Splunk Search

Rex problem

New Member

Hi, I have the following data set:

(x,y,z could be any number in the following data sets)

(All IPs are in the IPField, separated by blank)

NameField IPField

A 10.x.x.x 10.y.y.y

B 10.x.x.x 10.y.y.y 10.z.z.z 

C 10.x.x.x 10.y.y.y 12.z.z.z 13.x.x.x

D 166.z.z.z 166.x.x.x

E 20.y.y.y 35.x.x.x

Only C and E on the above-mentioned list have different first numbers in their data sets. I want to extract C and E from this example.

With that said, the desired output is:

C 10.x.x.x 10.y.y.y 12.z.z.z 13.x.x.x

E 20.y.y.y 35.x.x.x

How do I do that? Thanks!

// NEW UPDATED

Thanks for answering! Sorry for any confusion made.

To make it more clear:

There are several events (results).

Each event has 2 fields: NameField and IPField

NameField has a single value: A or B or C....

Each NameField is linked to an IPField.

An IPField has multiple IP values,separated by blank. Here are 3 examples:

IPField 1: 10.1.1.1 10.2.2.2 10.3.3.3

IPField 2: 10.1.1.1 20.1.1.1 30.1.1.1 10.2.2.2

IPField 3: 50.1.1.1 50.2.2.2 

From the 3 examples above, if we check the first field of every ip addresses in every IPfield, we'll get

IPField 1: 10 10 10

IPField 2: 10 20 30 10

IPField 3: 50 50

I want to find events similar to IPField 2, those with different values in IPField. Thanks!

Tags (1)
0 Karma

SplunkTrust
SplunkTrust

Hehe. Can you add more clarity to the question? Gerald and I managed to read it in very different ways.

0 Karma

Splunk Employee
Splunk Employee

Eh, you can also do this with a plain old regex. Note that regex isn't a mathematical regular expression, so you can simply say:

... | regex _raw="^\S+\s+(?\d++)\.\d+\.\d+\.\d+.*?\g{1}\.\d+\.\d+\.\d+"

or:

... | where match(_raw,"^\S+\s+(?\d++)\.\d+\.\d+\.\d+.*?\g{1}\.\d+\.\d+\.\d+")

where \g{1} matches the first capture group.

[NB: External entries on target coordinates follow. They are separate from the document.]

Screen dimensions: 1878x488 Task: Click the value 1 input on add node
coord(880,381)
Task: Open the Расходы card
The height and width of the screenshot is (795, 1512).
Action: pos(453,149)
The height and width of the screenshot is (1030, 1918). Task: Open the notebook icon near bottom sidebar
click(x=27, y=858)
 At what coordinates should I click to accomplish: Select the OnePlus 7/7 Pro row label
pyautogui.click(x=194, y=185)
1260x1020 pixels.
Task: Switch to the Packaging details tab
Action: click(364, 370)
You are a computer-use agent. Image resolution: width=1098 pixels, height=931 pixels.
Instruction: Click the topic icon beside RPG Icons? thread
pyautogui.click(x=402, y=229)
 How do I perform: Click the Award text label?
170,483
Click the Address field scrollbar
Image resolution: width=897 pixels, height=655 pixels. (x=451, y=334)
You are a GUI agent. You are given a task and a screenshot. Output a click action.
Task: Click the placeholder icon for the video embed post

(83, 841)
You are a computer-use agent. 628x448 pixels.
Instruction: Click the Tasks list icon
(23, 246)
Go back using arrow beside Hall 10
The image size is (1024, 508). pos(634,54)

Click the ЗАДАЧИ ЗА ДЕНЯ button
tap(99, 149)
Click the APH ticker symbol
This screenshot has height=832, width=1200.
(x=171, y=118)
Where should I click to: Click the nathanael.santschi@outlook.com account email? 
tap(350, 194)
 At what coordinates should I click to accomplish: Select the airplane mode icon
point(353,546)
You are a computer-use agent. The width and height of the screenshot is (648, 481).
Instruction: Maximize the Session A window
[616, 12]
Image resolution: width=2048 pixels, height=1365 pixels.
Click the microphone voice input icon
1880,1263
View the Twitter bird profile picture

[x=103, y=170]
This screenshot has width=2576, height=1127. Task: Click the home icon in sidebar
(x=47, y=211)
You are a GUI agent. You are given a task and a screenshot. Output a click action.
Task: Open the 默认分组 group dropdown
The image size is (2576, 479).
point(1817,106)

Oops. Re-read the question. The regex is a little more complicated than that:

... | where match(_raw,"^\S+\s+(?\d++)\.\d+\.\d+\.\d+.*?\s(?!\g{1}\.)\d+\.\d+\.\d+\.\d+")

SplunkTrust
SplunkTrust

This is an interesting search language question, but I dont think it has anything to do with the rex command. Let me see if I can restate your question to make sure I have it right.

You need to find all the values of NameField, for which there is an IPField value that does not occur against any other NameField value. Stated backwards, find the IPField values that are only present in a single NameField value across theset, and you want all those NameField values.

To do this, you would run a subsearch to find all those NameField values -- the ones where there's at least one IPField value that is ever associated with any other NameField. The subsearch will then return out into the 'main search' a sort of dynamic search term that will look like ( NameField="C" OR NameField="E").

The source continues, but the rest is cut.